Que se pense menos e se faça mais! Que se viva e se deixe viver! Que gênio esperou bênção de alguém ou até mesmo decidiu-se a sê-lo? Cada qual que coloque seu bloco na rua e toque sua música com todas as cordas do seu coração plenamente afinadas. É o espectador que importa. Não falo só de presença física, mas, sim, da forma como sua sensibilidade é tocada, conquistada, seduzida, compartilhada e redimensionada; falo de paridade, de divisão de responsabilidade no estabelecimento do momento teatral no cotidiano de todos nós! Isto é Teatro de Intervenção.

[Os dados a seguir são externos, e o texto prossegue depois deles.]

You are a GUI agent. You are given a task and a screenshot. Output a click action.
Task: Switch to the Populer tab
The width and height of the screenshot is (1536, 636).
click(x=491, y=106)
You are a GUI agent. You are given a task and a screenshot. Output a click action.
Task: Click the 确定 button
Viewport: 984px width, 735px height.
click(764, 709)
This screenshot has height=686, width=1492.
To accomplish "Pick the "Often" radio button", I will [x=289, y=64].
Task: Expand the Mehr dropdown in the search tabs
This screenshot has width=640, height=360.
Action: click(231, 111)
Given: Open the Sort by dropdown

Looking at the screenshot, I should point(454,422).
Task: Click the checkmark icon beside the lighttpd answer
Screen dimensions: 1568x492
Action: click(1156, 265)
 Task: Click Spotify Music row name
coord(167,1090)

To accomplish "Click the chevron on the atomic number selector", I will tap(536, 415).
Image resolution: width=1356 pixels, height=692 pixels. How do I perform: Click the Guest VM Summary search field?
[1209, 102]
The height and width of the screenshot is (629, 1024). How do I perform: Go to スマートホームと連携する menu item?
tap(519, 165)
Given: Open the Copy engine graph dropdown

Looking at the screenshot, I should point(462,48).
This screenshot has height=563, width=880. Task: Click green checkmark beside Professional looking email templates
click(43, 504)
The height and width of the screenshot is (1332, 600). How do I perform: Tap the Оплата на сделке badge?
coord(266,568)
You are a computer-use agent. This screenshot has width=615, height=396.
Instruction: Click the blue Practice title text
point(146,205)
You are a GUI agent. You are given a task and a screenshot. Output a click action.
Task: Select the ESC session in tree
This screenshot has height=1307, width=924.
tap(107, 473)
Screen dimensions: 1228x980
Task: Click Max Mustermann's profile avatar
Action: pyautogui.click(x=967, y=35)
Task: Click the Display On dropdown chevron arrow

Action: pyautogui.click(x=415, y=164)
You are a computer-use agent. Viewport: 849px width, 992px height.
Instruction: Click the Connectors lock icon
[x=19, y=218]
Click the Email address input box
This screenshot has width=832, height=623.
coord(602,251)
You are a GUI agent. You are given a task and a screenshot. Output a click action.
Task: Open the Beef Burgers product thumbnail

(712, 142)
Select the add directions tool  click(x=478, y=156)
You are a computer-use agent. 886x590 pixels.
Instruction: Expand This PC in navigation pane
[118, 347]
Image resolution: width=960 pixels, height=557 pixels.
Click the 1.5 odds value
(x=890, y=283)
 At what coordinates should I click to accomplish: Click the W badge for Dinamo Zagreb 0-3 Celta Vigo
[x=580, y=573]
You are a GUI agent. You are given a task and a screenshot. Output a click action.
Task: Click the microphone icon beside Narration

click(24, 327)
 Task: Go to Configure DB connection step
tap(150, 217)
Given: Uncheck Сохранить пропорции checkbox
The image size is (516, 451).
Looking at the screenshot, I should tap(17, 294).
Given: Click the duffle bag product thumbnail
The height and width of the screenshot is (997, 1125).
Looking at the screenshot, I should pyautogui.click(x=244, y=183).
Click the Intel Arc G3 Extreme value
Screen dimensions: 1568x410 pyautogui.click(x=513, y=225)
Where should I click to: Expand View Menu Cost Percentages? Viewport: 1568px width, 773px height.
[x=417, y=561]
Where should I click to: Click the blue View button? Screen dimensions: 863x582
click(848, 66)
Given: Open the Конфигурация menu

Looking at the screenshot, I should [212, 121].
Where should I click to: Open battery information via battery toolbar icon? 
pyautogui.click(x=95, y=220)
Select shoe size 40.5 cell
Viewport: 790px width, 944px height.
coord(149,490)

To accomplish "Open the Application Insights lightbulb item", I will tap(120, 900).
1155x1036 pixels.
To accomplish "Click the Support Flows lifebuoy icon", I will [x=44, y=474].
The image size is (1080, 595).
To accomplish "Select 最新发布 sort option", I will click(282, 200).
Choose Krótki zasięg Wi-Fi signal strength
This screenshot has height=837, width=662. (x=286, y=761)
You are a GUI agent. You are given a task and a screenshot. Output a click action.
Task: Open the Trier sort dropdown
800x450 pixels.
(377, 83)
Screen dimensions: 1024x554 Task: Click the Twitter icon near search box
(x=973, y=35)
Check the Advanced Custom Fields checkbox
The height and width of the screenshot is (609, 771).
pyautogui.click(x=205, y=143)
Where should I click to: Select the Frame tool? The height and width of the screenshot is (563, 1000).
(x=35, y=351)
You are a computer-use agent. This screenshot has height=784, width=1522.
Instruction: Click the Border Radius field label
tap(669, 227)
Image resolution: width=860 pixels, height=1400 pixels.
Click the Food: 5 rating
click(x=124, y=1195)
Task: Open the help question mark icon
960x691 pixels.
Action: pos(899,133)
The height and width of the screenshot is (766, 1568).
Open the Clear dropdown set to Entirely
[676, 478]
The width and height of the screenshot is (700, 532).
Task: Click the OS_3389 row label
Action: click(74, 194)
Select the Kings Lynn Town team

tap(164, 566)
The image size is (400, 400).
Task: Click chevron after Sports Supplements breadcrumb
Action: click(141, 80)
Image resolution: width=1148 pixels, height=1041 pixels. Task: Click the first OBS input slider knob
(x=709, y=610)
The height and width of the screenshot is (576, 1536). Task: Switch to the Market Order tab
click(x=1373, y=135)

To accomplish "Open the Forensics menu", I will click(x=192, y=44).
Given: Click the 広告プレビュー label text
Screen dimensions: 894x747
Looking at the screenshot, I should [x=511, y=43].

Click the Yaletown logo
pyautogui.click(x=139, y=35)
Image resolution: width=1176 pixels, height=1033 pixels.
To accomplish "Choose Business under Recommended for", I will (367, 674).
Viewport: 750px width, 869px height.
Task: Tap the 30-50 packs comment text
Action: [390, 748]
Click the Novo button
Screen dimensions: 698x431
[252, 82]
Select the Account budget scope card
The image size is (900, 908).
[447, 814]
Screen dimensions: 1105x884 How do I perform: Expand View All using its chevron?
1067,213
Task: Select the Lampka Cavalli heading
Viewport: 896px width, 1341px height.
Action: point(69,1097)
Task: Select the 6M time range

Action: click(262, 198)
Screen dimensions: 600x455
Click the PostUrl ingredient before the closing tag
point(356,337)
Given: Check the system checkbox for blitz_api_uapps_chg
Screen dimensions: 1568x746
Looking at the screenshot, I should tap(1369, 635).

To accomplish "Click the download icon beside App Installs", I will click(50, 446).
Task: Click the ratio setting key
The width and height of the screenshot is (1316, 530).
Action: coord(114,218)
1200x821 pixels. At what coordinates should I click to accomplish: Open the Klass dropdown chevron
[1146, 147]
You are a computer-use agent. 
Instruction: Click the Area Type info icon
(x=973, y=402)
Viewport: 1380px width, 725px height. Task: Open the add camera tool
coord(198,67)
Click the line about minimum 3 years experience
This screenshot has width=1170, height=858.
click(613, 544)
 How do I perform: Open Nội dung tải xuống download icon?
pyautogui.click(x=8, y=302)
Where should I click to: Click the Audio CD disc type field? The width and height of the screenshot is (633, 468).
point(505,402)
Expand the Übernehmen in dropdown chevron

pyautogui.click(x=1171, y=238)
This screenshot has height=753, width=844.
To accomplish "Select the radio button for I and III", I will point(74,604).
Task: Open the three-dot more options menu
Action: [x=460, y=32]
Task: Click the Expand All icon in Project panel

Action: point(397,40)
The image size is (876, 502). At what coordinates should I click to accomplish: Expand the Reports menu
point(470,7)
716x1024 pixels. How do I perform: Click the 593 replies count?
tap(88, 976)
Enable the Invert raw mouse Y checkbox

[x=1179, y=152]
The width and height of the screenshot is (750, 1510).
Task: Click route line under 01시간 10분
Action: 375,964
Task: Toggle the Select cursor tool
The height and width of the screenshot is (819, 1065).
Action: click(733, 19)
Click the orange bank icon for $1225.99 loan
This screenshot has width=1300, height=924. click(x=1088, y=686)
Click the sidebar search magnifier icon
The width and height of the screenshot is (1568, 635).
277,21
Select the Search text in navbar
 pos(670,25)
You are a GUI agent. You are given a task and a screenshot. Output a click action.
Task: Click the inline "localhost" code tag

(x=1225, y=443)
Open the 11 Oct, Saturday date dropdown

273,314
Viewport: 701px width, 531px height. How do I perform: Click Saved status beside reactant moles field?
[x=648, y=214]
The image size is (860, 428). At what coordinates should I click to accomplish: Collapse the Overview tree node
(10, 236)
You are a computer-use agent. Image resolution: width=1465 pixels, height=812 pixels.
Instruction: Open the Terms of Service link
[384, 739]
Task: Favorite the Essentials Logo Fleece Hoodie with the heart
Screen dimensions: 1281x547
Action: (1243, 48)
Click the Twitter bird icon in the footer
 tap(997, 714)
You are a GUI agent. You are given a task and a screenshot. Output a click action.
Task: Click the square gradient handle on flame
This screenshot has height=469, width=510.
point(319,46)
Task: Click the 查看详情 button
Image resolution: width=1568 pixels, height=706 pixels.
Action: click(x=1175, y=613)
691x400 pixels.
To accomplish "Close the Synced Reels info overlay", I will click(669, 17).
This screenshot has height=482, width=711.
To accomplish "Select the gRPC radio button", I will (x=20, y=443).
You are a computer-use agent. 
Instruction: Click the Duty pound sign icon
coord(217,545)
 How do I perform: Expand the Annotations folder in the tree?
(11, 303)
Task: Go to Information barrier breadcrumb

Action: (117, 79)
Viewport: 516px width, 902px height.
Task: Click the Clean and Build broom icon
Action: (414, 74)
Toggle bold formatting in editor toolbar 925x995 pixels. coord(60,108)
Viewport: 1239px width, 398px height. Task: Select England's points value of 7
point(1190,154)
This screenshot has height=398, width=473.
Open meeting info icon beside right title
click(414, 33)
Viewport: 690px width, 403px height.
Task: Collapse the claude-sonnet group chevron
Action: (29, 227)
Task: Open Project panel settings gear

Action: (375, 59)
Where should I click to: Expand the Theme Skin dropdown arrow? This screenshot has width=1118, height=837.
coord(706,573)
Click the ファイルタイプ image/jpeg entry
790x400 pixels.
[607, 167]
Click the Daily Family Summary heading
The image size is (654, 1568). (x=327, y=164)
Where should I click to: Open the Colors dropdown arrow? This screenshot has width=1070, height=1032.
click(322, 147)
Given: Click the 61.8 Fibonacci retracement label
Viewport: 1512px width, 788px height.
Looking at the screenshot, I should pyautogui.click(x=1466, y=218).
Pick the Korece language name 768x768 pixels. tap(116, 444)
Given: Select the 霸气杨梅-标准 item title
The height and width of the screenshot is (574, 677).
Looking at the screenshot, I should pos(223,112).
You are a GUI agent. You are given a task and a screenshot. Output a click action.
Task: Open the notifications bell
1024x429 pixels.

A menos que seja lícito negar as infindáveis riquezas contidas no arcabouço que o sustenta, fruto constante de uma inventividade herdada dos primórdios do Teatro, dos rituais de todas as crenças, das festas dionisíacas, ágoras gregas, das antigas andanças das trupes mambembes, me parece algo natural que o Teatro de Intervenção incomode a ótica acadêmica instituída, por conta de uma lentidão no que toca à aceitação dos próprios desdobramentos do fazer teatral, em suas inúmeras e sempre renováveis vertentes estéticas.


* Carlos Biaggioli é integrante do Grupo Manifesta de Arte Cômica e da Cia. de Rocokóz
Publicado originalmente em A Gargalhada nº 03, julho/agosto de 2006, p. 7.